1

I'm new to JS and am trying to execute a function on a site to pull all the data in table in JSON format.

I am using Parse Cloud Code to send my http requests, and the requests themselves are working, but I can't seem to get just the data itself.

It seems I am only able to get it in HTML and even then the objects do not display the same way that they do in the webpage's elements.

Any help/advice would be greatly appreciated!

Thank you in advance.

This is the link:

http://www.capetown.gov.za/Media-and-news#k=thinkwater

Here is the code:

Parse.Cloud.define('hello', function(req, res) {
  res.success('Hi');
});

Parse.Cloud.define('htmlTest', function(req, res) {
  Parse.Cloud.httpRequest({
    method: 'POST',
    url: 'http://www.capetown.gov.za/Media-and-news#k=thinkwater',
    params: {
      action: '/Media-and-news',
      id: 'aspnetForm',
      onsubmit: 'javascript:return WebForm_OnSubmit();'
    },
    headers: {
      'Content-Type': 'application/json;charset=utf-8'
    }
  }).then(function(httpResponse) {
    // success
    res.success(httpResponse.text);
  }, function(httpResponse) {
    // error
    res.error('Request failed with response code ' + httpResponse.status);
  });
});
laggingreflex
  • 32,948
  • 35
  • 141
  • 196
BLE
  • 13
  • 5
  • why are you using Parse Cloud? use fetch it's really nice and simple https://davidwalsh.name/fetch – Pixelomo Mar 16 '18 at 05:18
  • Possible duplicate of [How can I scrape pages with dynamic content using node.js?](https://stackoverflow.com/questions/28739098/how-can-i-scrape-pages-with-dynamic-content-using-node-js) – laggingreflex Mar 16 '18 at 06:58

1 Answers1

2

You can't execute client-side JavaScript function with an HTTP request.

Here's what happens when you load that page:

  1. Server (the site you're trying to fetch) receives an HTTP request (from you)

  2. Server generates initial HTML and responds to whoever made the above request, be it a browser, or your NodeJS Code.
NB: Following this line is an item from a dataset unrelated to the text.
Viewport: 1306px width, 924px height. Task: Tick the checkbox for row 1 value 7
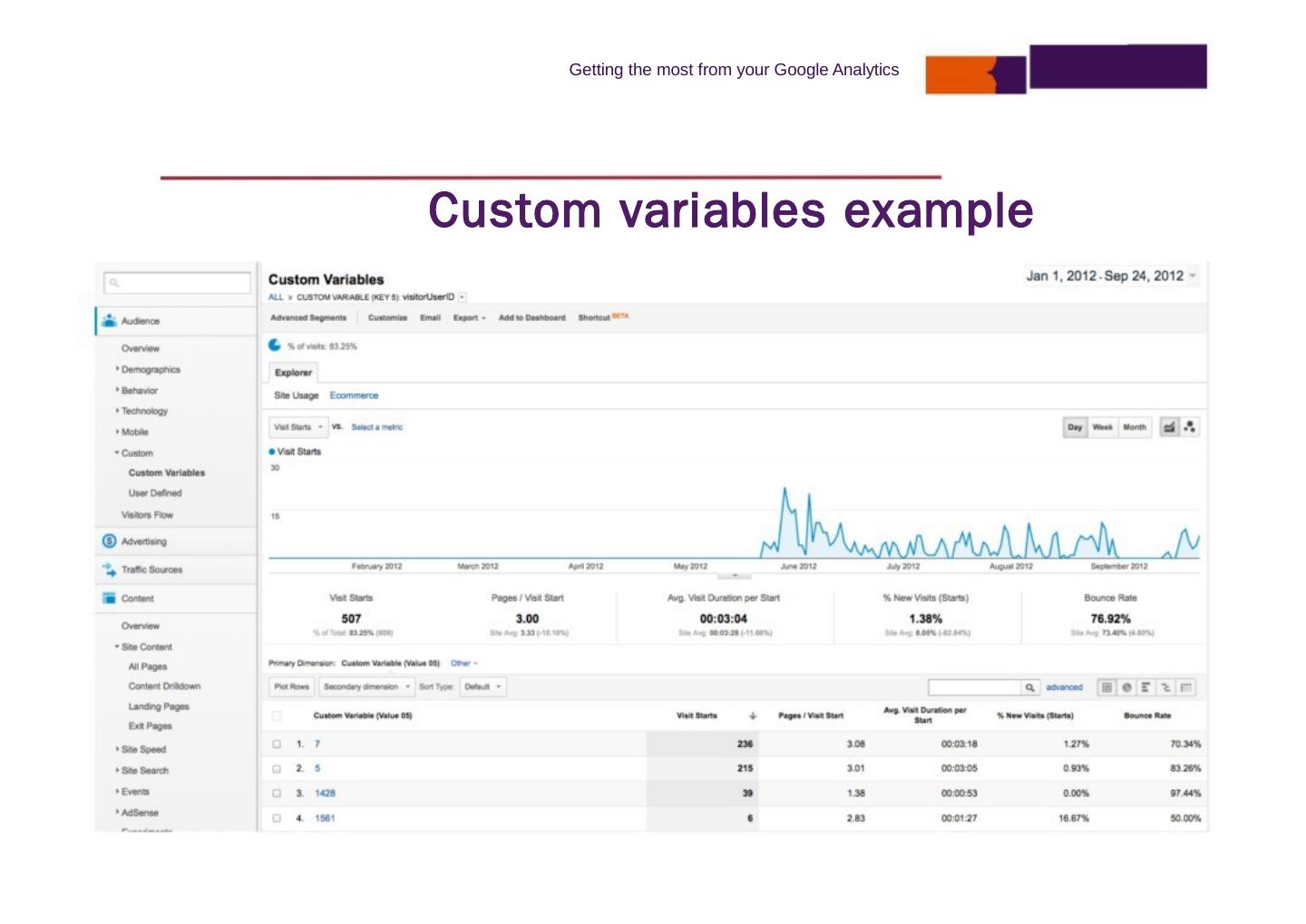click(277, 744)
This "initial" HTML is what you get with a simple HTTP request. (which in your case doesn't contain the results you need)

  3. If the HTML was served inside a browser, additional client-side JavaScript code is executed (i.e. the "javascript function" which you're trying to want to execute). This can only happen in a browser (or browser-like) environment. This JavaScript code (or function) modifies HTML (when loaded in a browser-environment, using DOM) and thus the final HTML is rendered. You can't get to these results with a simple HTTP request*, as that will only get you till #2.
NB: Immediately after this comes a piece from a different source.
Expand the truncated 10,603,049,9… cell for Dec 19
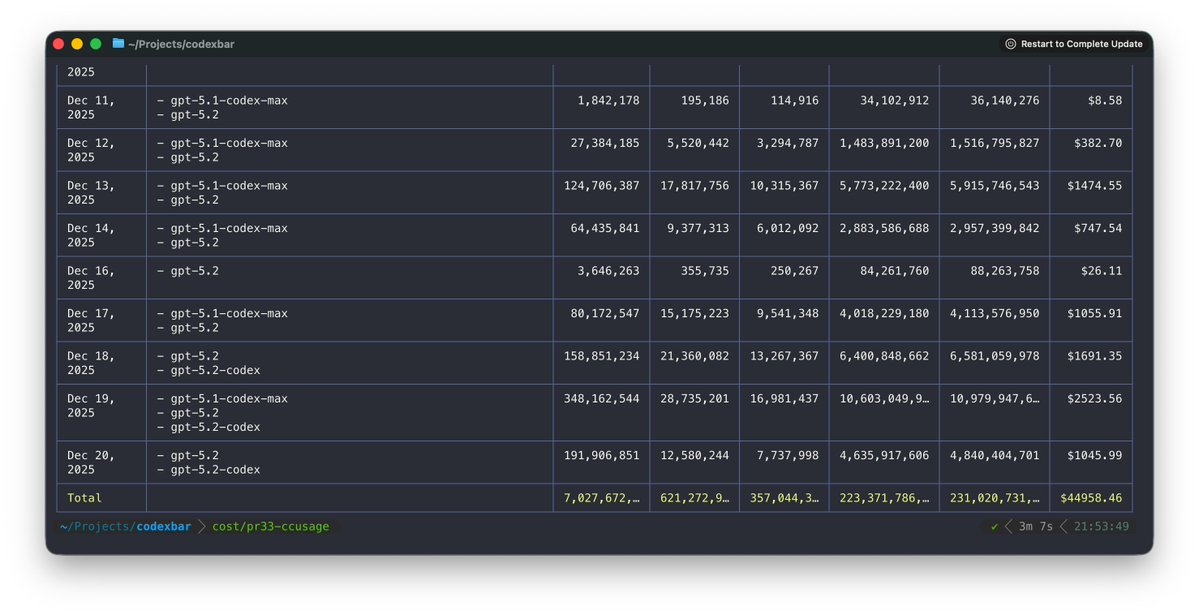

*You can find out which URL the client javascript uses to fetch those results itself. Network tab in console tools might help with this. When you click on the button that triggers it to fetch the results keep an eye on which requests are made.

.

In your case it seems to be fetching JSON with a POST request from http://www.capetown.gov.za/_vti_bin/client.svc/ProcessQuery although it doesn't seem straightforward, it makes a series of requests each depending on the previous one, at least that's what it seems on the first glance. Feel free to explore this route yourself.

So in order to get the final HTML you will either

  1. Need the direct URL that serves those results. This is usually the quickest but requires understanding the site's API and how it fetches results if it does so via AJAX (fetching via client-side JavaScript)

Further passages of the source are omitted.